Joko Widodo hasn't even been sworn in as Indonesia's president yet, and already he's a failure.
No, I'm not betting against the young outsider who, Barack Obama-style, rode a wave of excitement and voter enthusiasm to the top job in the world's fourth most-populous nation. Regional leaders and investors alike want Widodo to succeed in raising the living standards of his 250 million citizens, 26 percent of whom are under 15. But it's worth tempering wildly-inflated expectations for the incoming president, given how determined his opposition appears to be.
No one would understand Widodo's dilemma better than the U.S. president to whom he's often compared. The parallels with Obama are striking. Both are self-made men from modest upbringings. Both energized a new, wired generation of voters with their charisma and common-man appeal. Each has had to overcome mean-spirited smear campaigns: Obama for allegedly being a Muslim, Widodo for allegedly not being one. And like Obama when he was inaugurated in 2009, the relatively inexperienced Widodo confronts grave doubts about whether he has the strength and the skill to transform Indonesia's status quo.

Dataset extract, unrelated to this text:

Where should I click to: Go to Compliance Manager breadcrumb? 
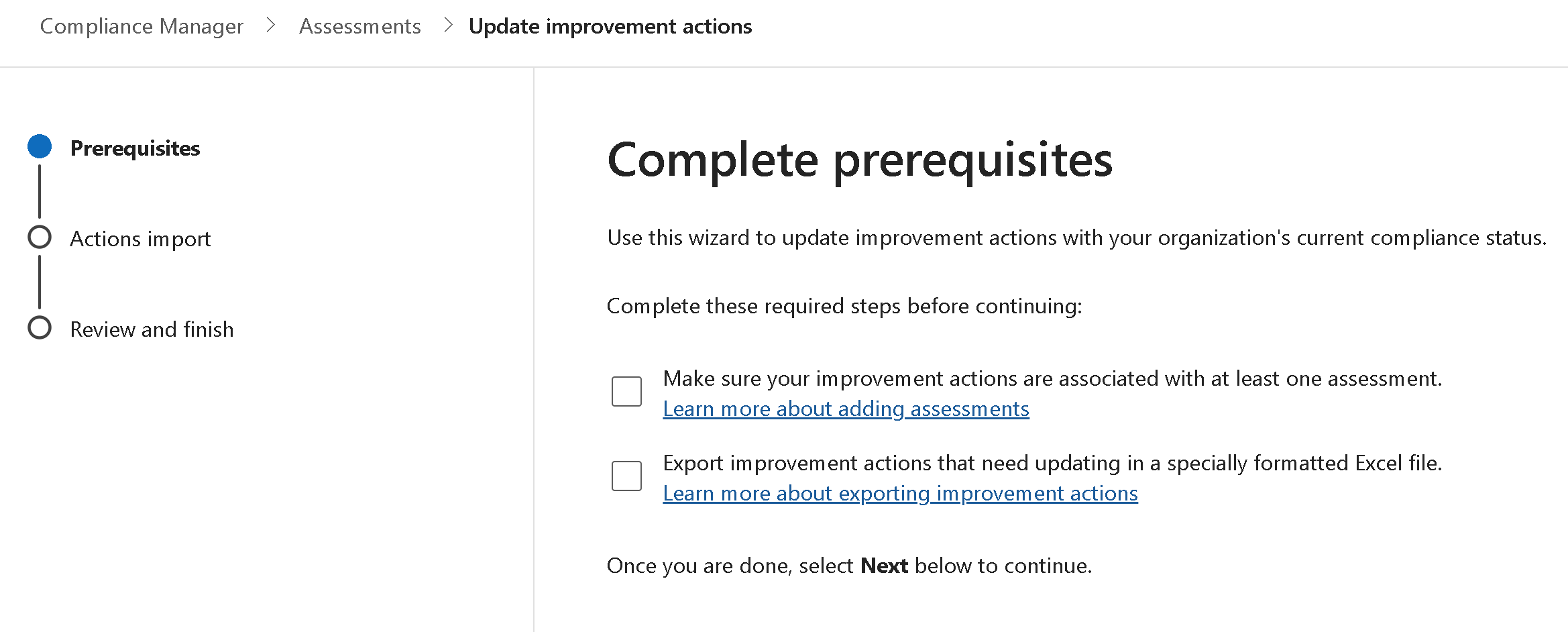pyautogui.click(x=142, y=26)
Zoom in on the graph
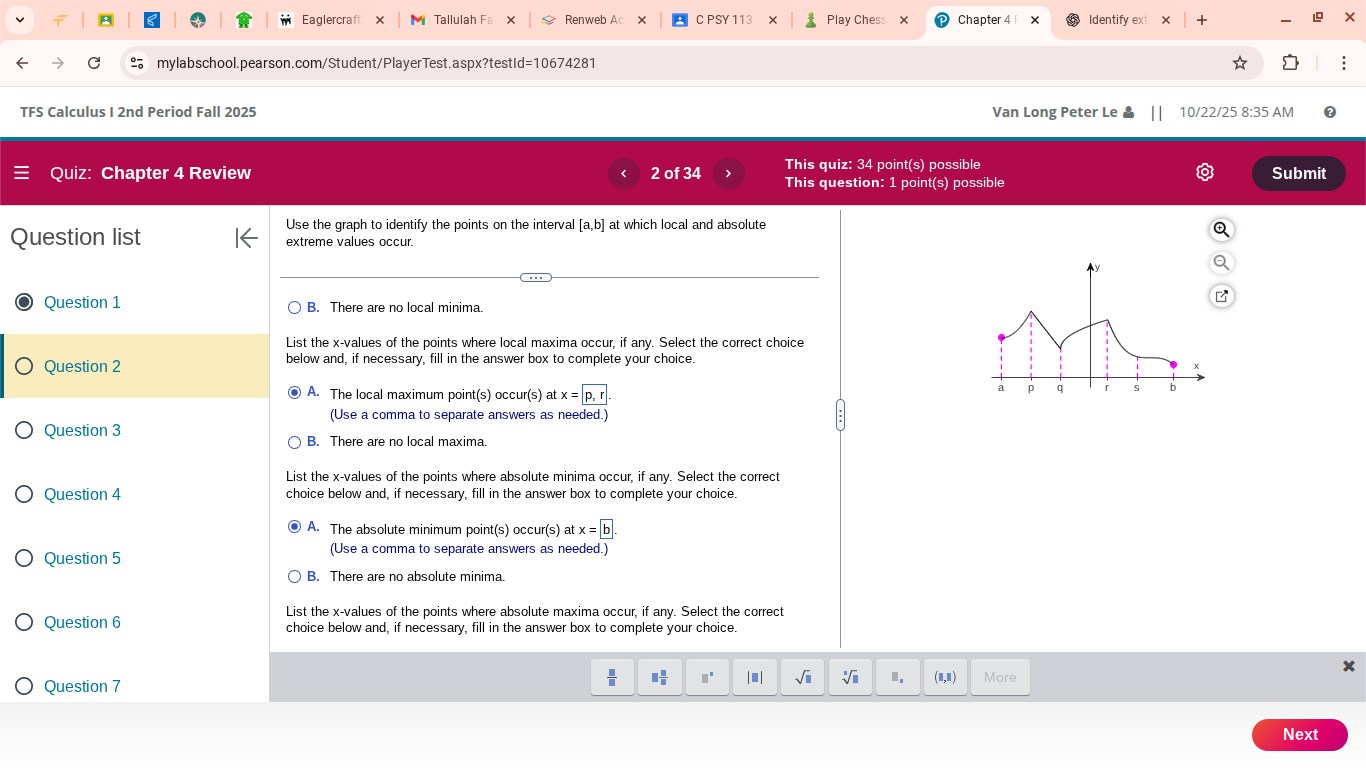The image size is (1366, 768). click(x=1221, y=229)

The evidence thus far is worrying. The man Widodo defeated in the July elections -- former Suharto-era general Prabowo Subianto -- at first refused to concede. Ever since, he's seemed bent on undercutting Widodo in any way he can. Subianto has cobbled together a coalition in parliament that outnumbers the president's supporters. Even before Monday's presidential inauguration, the legislature changed rules to allow that opposition coalition to dominate key committee posts and leadership positions. In the most striking blow, legislators voted to overturn the system of direct local elections established after the fall of Suharto in 1998 -- the very reform that allowed a maverick like Widodo, a former furniture salesman, to become a small-town mayor and then governor of Jakarta before running for president.
Subianto's petulance brings to mind Senate Republican leader Mitch McConnell. In 2010, McConnell flatly declared that his party's priority would be to hold Obama to one term. That meant scuttling the president's every priority, no matter how punitive the consequences for the American people. In Indonesia, many in the opposition are driven as well by fears that Widodo's reforms and anti-graft efforts might threaten the perks and privileges they've traditionally enjoyed. Much of the Suharto-era system remained intact even after the dictator's ouster and is reasserting its power now. Or, as the Economist magazine put it in a recent headline: "The Empire Strikes Back."

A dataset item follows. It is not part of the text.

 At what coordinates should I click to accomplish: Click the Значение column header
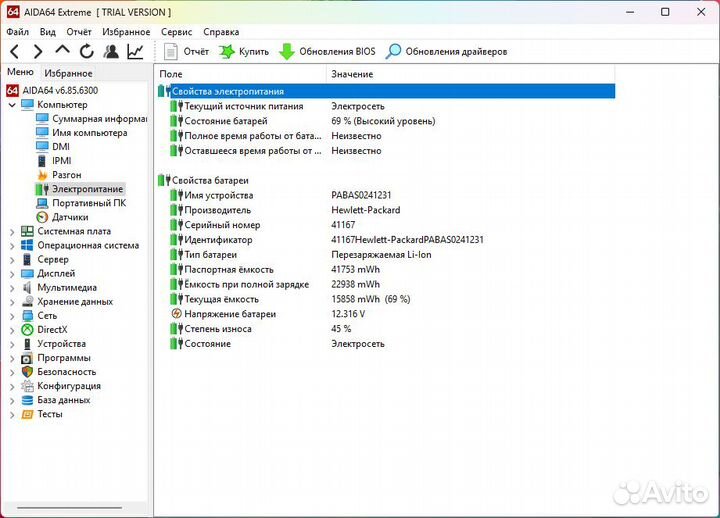(x=352, y=74)
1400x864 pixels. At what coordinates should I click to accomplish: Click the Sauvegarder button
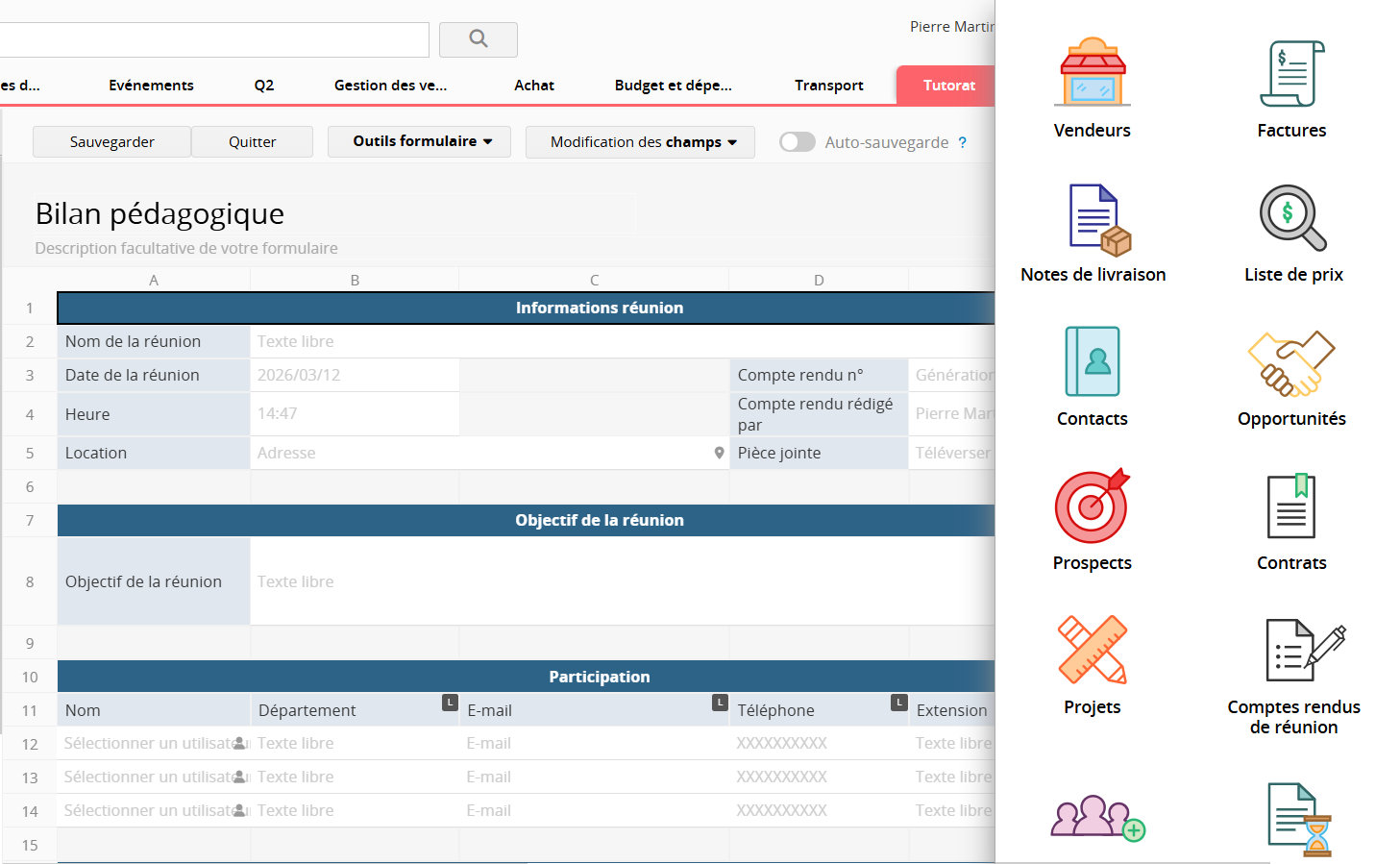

Prabowo histrionics could have their uses. Much as Obama often succeeds by stepping back and letting the Republicans trip over their own ideological militancy, the popular Widodo might want to let his enemies score some own goals. The reversal of direct elections, and earlier efforts to make it harder to pursue corruption charges against parliament members, are highly unpopular with voters. "His style is far more appealing to Indonesians, and Prabowo is wearing out his welcome as a sore loser and spoiler," says Jeff Kingston, head of Asian studies at the Tokyo campus of Temple University. The new president, in Kingston's words, may just need to "get out of Prabowo's way as he alienates voters."

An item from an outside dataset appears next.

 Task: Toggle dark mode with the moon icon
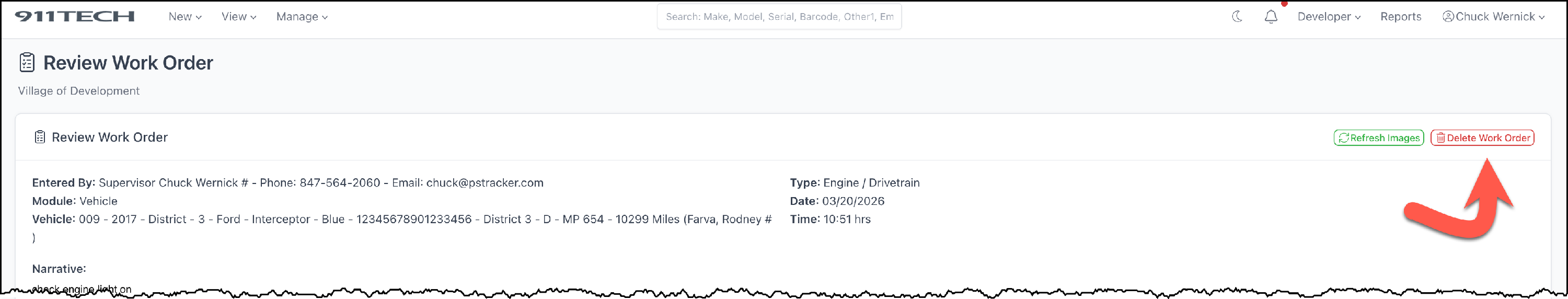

Above all, Widodo needs to stick to his guns. Nobel laureate Paul Krugman is probably right that history will be kind to Obama, who overhauled healthcare, avoided a full-blown depression and put climate change firmly on Washington's agenda. Widodo's popularity doesn't just stem from his down-to-earth personality (unlike Obama, he's not a particularly impressive public speaker), but from his track record of delivering results. He needs to achieve more such victories as quickly as possible. Logical places to focus include: eliminating the structural inefficiencies that fan inflation; cutting red tape; attacking graft; making Indonesia a bigger link in Asia's supply chain by reducing trade barriers and increasing manufacturing jobs; and setting a timeline to scrap subsidies that are overwhelming the budget. Widodo has promised to put experts and technocrats in charge of these reforms rather than political hacks, and he should keep his word.
Granted, that won't be easy -- not with even allies like former president Megawati Soekarnoputri, Widodo's own party head, interfering with cabinet picks. But Widodo's five-year term will decide whether Indonesia marches forward toward a brighter future or lurches backward. He should pay heed to Obama's example as he sets out.